This legal framework and the history of power generation in this state would indicate that FF power might find a ready entry point here and perhaps in a number of other states. The low projected cost of generation (did I hear .2 cent/kwh?) would be a powerful selling point.

[nakile]

Patientman wrote: I was considering suburban systems, because that is were I live. Hypothetically, I have a (coal, gas, or nuclear) 500 MW plant which generates a $1 million a day. The thing is paid for and you come along with a fusion generator. It has a lot of cost saving and money generating advantages….A normal capitalist would say, “screw the extra cost of multiple units in multiple places. I will just gang them up in one place and save the bucks. I also don’t have to worry about them in multiple places.” Remember, they play by their own rules. You can’t assume they will gravitate to a distributive network, just because it is the right thing to do. They also hate it when other people “tell” them how it should be done. (I’m just playing the devil’s advocate.) Thinking though capitalist tendencies requires painful brain mechanisms and sometimes it hurts. 😉

I agree, but I think a distributed system *might* be favored more by capitalism over time. Here’s another few hypothetical situations.

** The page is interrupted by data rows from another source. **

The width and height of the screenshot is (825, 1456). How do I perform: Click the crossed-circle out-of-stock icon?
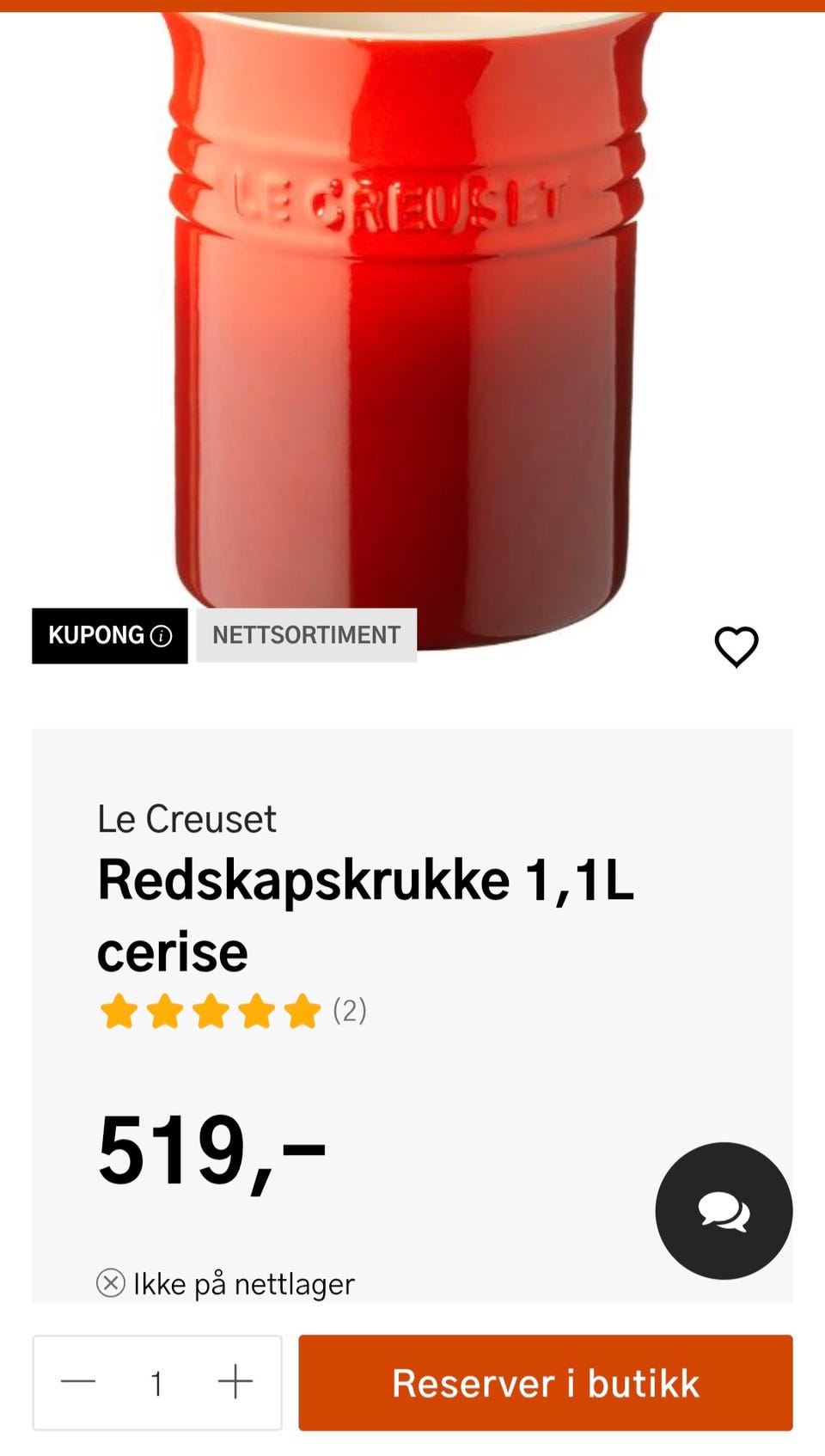[x=110, y=1283]
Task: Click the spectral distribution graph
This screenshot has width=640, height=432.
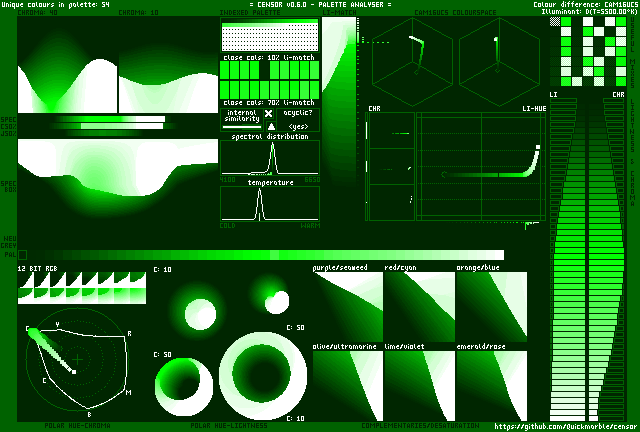Action: (x=269, y=159)
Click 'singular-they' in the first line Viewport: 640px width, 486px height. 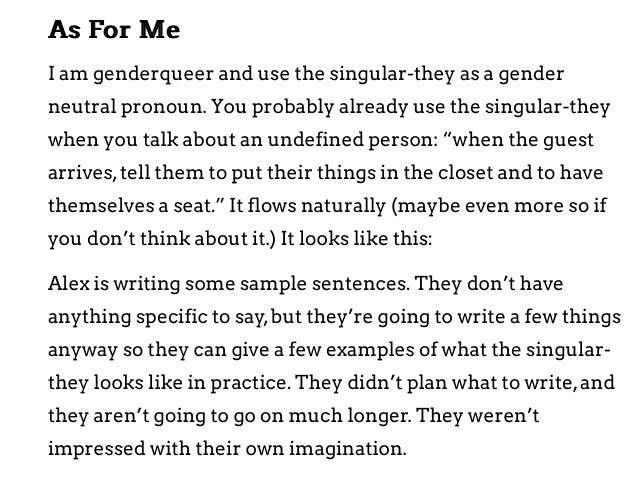[x=391, y=75]
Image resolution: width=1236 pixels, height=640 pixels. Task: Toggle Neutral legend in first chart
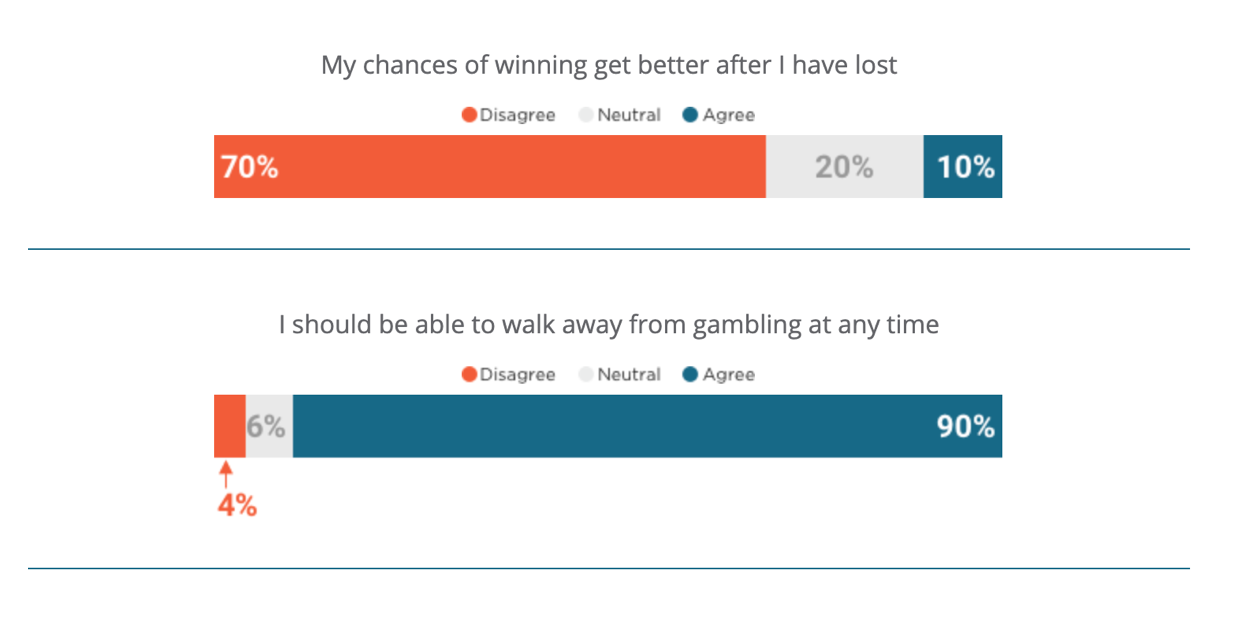(x=620, y=115)
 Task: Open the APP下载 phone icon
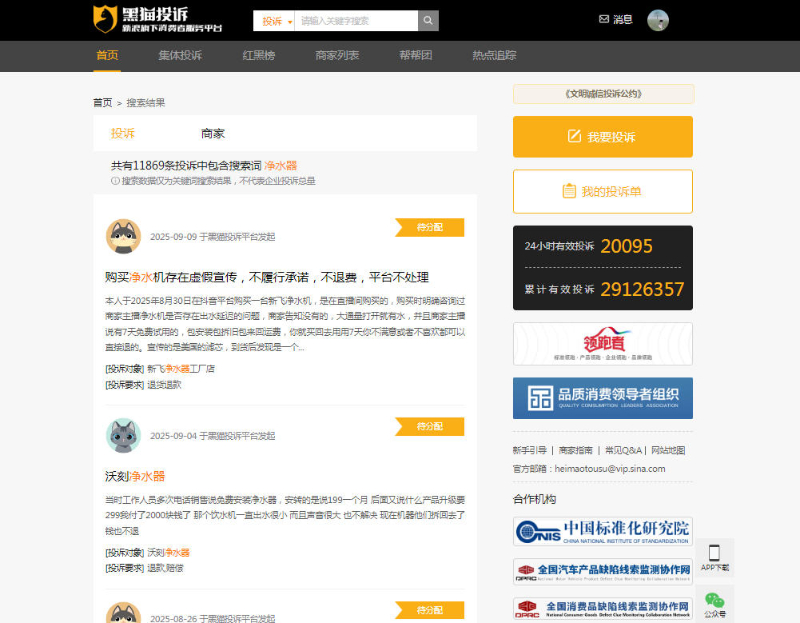[x=715, y=554]
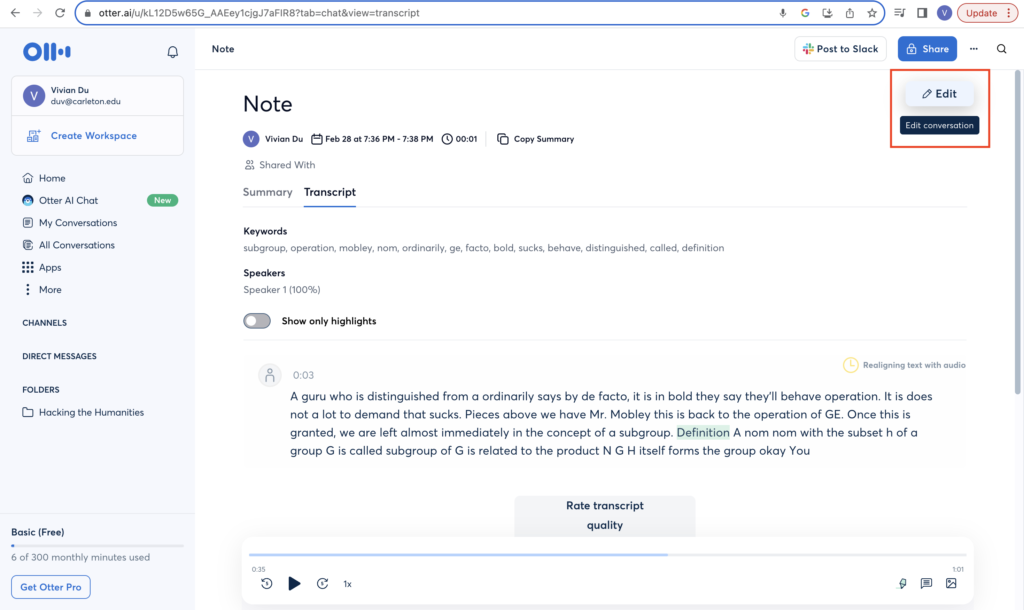The width and height of the screenshot is (1024, 610).
Task: Click the Get Otter Pro button
Action: tap(51, 587)
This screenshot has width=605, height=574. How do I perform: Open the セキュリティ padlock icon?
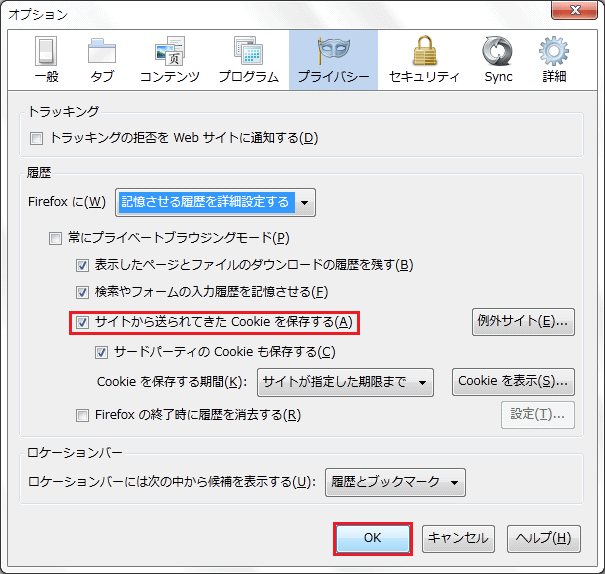(x=424, y=52)
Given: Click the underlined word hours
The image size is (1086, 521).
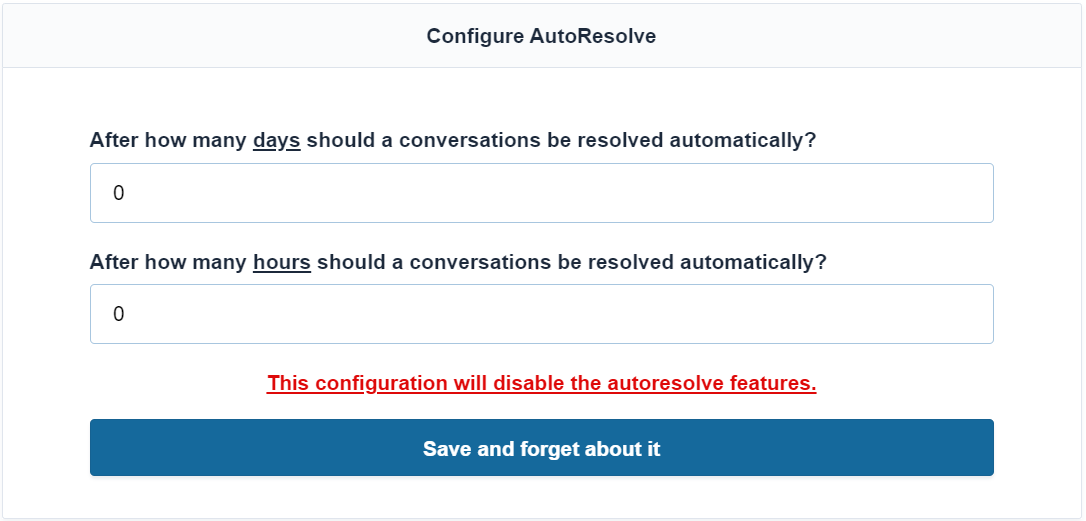Looking at the screenshot, I should [281, 262].
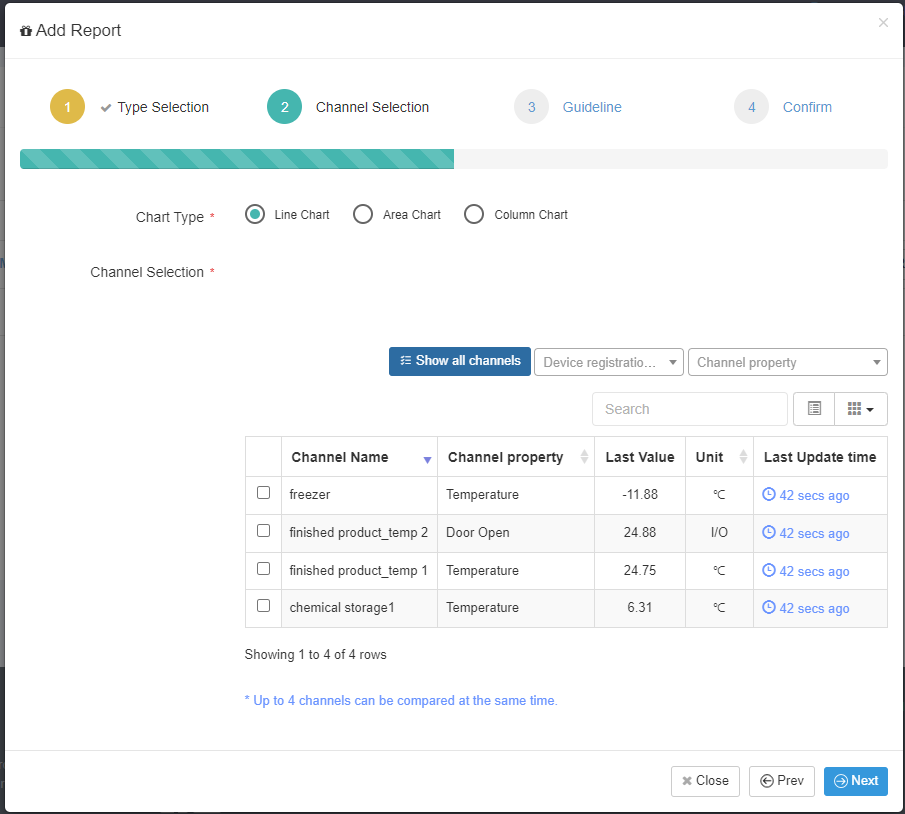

If you have a 500MW plant of any type, that thing is making a lot of power that needs to be sent to a lot of people. Enter step-up transformers, step down transformers, high voltage transmission, thick conductors, substations, and all the other things that need to be done to send a lot of power even a moderate distance. Now, of course, all these are currently paid for, but they’re also old, as is most of the existing grid, and need to be replaced. Our current grid is also designed to, I believe, handle an average household demand of about 5KW.

Enter focus fusion. Electricity is dirt cheap. All of sudden, people want to start heating their homes with electricity. I believe that the common furnace size is around 50,000 btu, which about equals a 15KW furnace. That’s just home heating, electric cars will be another huge demand on the grid, too. And I’m sure many people will come up with other crazy uses for electricity that we can’t even think of.

The energy density of our current grid is low. With this, it will have to go up. The whole things need rebuilt. If you want to stay centralized, this gets really complex because your 500MW plant has become at least 1.5GW now. You’ll have to expand it majorly, build a heftier cooling system because your stuffing a lot of things that make a lot of heat in a tight spot. You also have to start working with much higher voltages to make things efficient. I call it the tragedy of centralization. With centralization, a centralized facility gets increasingly complicated very quick even if all the users surrounding it aren’t trying to do much more.

All of a sudden, buying all those small properties and building all those tiny plants doesn’t sound too bad. With generation capacity spread throughout the area it’s needed in, you can work with moderate voltages, air cooling becomes possible, smaller conductors can be used, even perhaps eliminate most transformers. There’s work being done now to build inverters that directly output at 13.8kv distribution voltages with 2.4kv models already on the market. At this point, the only transformers you need are on the customers site. We’re talking, mechanically, a rather simple system.

Now I’m going to put my capitalism hat on. If there’s anything that I see happening, it’s that, yes, current power companies just retrofit their plants to save money, then to prevent a hugh demand spike that would make their aging network crumble, keep prices that same they are now as a form of demand control. Of course, this will lead to public outcry very quickly as they start collecting billions in cash while providing an old out of date grid that prevents anybody from doing anything new. If their smart, they’ll take those cash pools and start upgrading their network and that’s what I hope they do and think they most likely will. If they don’t somebody else will come along and do it, be it the municipalities or other companies, and put them out of business.

Now I’m going to put my evil capitalism hat on and get a little crazy. The larger power companies that retrofit first will do it to drum up capital to buy the smaller guys who aren’t as flexible and form an oligopoly.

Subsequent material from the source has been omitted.